WASHINGTON — In a momentary flash of bipartisanship, the Senate approved legislation that would allow Americans speedier access to generic drugs as well as breakthrough treatments for life-threatening diseases as part of a Food and Drug Administration revamping that now heads to the House.
But the comity didn’t last, and the FDA accord was quickly followed by another round of partisan fighting over President Barack Obama’s push to keep student loan interest rates low. On party-line votes, senators blocked Democratic and Republican efforts to prevent interest rates from rising this summer.
The outcome of Thursday’s session sends senators home for the Memorial Day recess with a toolbox for campaign season: On one hand, they can say they’re working together to produce results; on the other, they can spread the blame for the partisan standoff in Congress.
“I wouldn’t make too much of it, but we have had a string of legislative successes that have been bipartisan,” said Sen. Michael Bennet, D-Colo. The FDA bill was approved 96-1, and the House is expected to consider similar legislation next week. “We are going to pass out a very comprehensive set of reforms that are going to be meaningful to patients and also to the bio-science community.”
The FDA bill includes routine financial provisions as well as new policies that supporters say could save lives by bringing new drugs and medical devices to the marketplace more quickly.
The legislation would allow the continued collection of fees agreed to by brand-name drug and medical device manufacturers — in addition to launching new fees on generic drug makers — to fund FDA review and approval of product applications.
At the same time, the legislation would allow the FDA to create a “breakthrough” designation to speed the development of drugs that “may demonstrate substantial improvement over existing therapies” for those with serious or life-threatening illness.
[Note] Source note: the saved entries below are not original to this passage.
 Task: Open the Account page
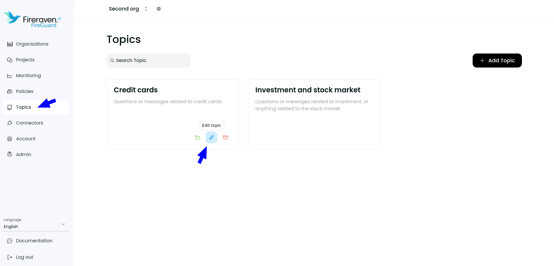26,139
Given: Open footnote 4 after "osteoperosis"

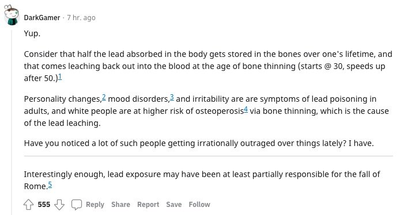Looking at the screenshot, I should pyautogui.click(x=246, y=109).
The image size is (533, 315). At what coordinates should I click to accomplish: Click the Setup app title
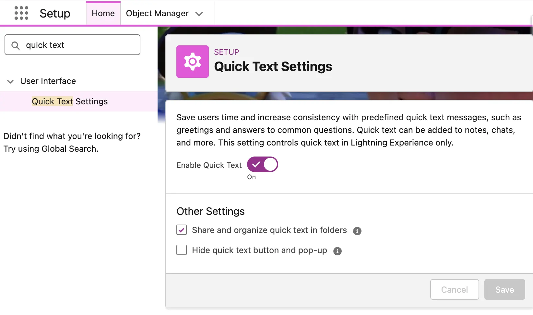(x=55, y=13)
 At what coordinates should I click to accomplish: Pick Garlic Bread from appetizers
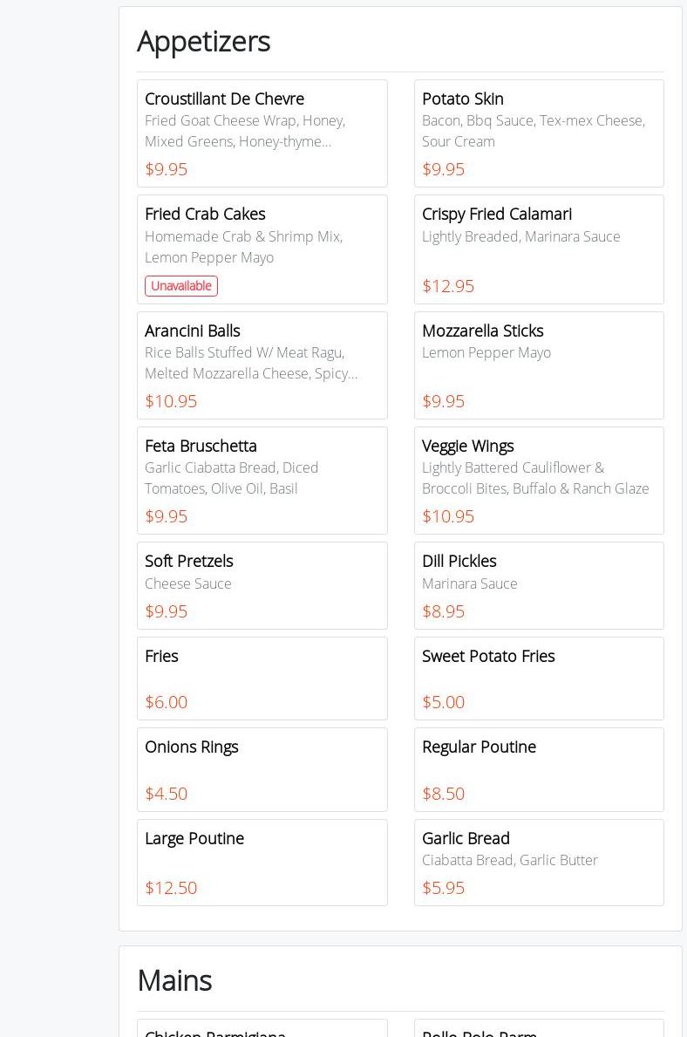click(x=538, y=862)
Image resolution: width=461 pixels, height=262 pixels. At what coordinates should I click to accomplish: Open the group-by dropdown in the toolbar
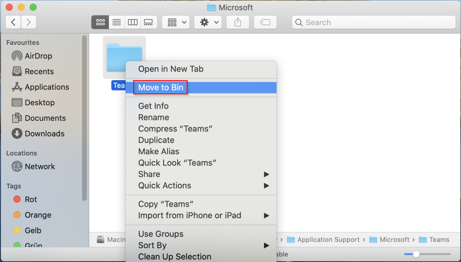[x=175, y=22]
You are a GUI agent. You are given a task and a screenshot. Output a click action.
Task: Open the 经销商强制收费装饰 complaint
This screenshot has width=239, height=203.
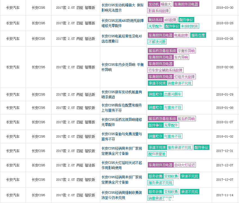coord(122,195)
The bill also would tighten oversight of the drug supply chain by requiring foreign manufacturers to register additional information about their facilities with the FDA, and it would enhance penalties for drug counterfeiting. More manufacturers would be required to give six months’ notice to the FDA if they discontinue certain drugs or have a supply shortage.
The fees are a key source of funding for the FDA, and failure to pass a bill before the existing authorization expires in September would result in layoffs. The bill would extend the fee agreements for five years, through fiscal 2017.
Proponents say the new fee on generic drug makers, estimated to bring in $300 million a year, would slash the time it takes to approve new drugs from 30 months to 10.
Senators rejected an effort by Sen. Richard J. Durbin, D-Ill., to regulate nutritional supplements and another by Sen. John McCain, R-Ariz., to loosen restrictions on Canadian drug imports.
Moments after passing the FDA bill, the Senate was squabbling again, blocking dueling measures that would prevent interest rates on new Stafford student loans from doubling to 6.8 percent on July 1.
Democrats and a handful of Republicans rejected the House-passed GOP proposal to gut a federal public health and prevention fund to pay for the $6 billion cost of the federal student loan subsidy.
Republicans followed suit by voting down the Democratic proposal that would close a tax loophole on wealthier households whose profits through their S corporations are not counted as income.